URC Daily Devotion Friday 12 December 2025
St Matthew 10: 24 – 25
Jesus said: “The student is not above the teacher, nor a servant above his master. It is enough for students to be like their teachers, and servants like their masters. If the head of the house has been called Beelzebul, how much more the members of his household!’
Reflection
Matthew 10 reads like an induction programme for new recruits, something with which many of us are familiar. We get the overall brief, the detailed instructions, warnings, guidance and commentary. These particular verses are part of the warnings. The disciples can only expect the treatment which the leader – the teacher – will receive, including defamation and false accusation. These warnings will be borne out in the lives of the Apostles, saints and martyrs.
In the classical world, the well-to-do would hire a tutor for the household. Aristotle, for example, was tutor to Alexander the Great. Alternatively, young men would study with a tutor at a school or follow an itinerant teacher.

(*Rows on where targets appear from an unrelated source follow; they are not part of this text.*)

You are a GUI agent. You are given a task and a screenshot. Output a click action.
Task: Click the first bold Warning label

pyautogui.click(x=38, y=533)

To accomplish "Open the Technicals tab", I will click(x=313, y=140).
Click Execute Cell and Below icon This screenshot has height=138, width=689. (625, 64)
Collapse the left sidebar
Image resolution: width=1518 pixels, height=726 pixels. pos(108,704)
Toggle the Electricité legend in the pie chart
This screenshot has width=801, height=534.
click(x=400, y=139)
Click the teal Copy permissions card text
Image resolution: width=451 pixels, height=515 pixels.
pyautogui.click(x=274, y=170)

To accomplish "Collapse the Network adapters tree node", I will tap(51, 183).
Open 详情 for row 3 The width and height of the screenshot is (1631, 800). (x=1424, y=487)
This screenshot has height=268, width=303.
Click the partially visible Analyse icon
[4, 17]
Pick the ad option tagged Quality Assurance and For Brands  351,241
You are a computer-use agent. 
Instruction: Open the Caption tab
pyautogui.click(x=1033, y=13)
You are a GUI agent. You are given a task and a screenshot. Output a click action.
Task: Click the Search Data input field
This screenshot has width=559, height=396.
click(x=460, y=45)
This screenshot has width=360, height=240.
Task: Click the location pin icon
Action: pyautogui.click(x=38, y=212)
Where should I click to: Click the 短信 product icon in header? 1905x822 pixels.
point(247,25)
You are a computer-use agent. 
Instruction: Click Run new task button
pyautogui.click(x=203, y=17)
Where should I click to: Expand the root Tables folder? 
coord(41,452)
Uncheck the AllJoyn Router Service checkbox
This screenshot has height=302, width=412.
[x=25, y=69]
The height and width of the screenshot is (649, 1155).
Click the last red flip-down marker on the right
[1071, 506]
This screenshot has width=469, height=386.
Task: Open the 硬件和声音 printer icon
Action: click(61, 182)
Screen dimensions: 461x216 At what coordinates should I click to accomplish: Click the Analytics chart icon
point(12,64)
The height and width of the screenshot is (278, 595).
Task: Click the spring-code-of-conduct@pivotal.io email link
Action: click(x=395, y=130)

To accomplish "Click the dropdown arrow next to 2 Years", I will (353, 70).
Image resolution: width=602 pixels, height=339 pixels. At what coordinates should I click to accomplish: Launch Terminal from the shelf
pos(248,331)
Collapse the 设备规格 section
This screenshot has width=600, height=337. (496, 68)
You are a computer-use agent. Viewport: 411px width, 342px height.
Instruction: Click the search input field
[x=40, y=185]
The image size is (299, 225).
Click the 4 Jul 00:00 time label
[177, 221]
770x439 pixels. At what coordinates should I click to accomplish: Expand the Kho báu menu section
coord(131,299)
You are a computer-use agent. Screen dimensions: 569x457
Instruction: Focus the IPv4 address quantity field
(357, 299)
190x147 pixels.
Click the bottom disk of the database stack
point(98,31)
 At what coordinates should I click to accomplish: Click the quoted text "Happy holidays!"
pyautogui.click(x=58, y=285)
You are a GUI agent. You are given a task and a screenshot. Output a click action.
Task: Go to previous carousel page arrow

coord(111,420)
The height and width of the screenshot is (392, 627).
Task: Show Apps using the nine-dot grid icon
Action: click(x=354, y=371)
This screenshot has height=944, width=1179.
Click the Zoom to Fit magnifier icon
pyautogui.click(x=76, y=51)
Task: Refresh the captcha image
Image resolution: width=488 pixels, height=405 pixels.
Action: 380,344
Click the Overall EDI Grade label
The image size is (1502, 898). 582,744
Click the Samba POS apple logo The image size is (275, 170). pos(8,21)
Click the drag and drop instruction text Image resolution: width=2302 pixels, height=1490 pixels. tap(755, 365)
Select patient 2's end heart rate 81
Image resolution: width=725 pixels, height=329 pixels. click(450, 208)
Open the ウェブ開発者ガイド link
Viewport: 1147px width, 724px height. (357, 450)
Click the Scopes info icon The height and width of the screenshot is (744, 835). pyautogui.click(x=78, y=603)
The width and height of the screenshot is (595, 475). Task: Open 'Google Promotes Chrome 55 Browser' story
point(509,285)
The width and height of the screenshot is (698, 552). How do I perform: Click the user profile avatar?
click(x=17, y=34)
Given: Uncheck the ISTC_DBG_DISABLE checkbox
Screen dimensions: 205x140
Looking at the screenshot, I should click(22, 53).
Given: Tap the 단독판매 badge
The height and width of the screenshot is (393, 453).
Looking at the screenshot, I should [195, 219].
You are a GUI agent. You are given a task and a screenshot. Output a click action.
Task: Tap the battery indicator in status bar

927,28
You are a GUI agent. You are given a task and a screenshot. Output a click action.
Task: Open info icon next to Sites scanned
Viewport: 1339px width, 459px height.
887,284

This pattern we see with Jesus and his followers, – the inner circle of the twelve, the seventy, the women, and the crowds who came to hear him or be healed. The teacher’s message might not find favour with the authorities. It is striking that the two greatest teachers of the western world – Jesus of Nazareth and Socrates of Athens – were both executed by the state. However, there is a stark contrast. Socrates took poison and died in the company of his friends. Jesus died a brutal, public, humiliating, death; abandoned except by a few friends both men and women.
However you have experienced teaching and learning – as student or teacher or both – you will know it is a varied and complicated experience. In the Gospel narratives we find misunderstanding, resistance, incomprehension, then growing recognition and response amongst the disciples but outright rejection by Judas.
Our contemporary experience at school and after will perhaps be less personally focussed than in the classical era but we will surely be able to identify a teacher who has made a profound impression on us and helped to shape our lives. This is most significant in the journey of faith. Reflect on those who have supported you on that journey by word and deed.
Prayer
Lord – thank you for teachers, for those who have helped us learn, grow and develop, especially in faith.
Thank you especially for Jesus, the best teacher of all. Help us to be worthy to be called his disciples.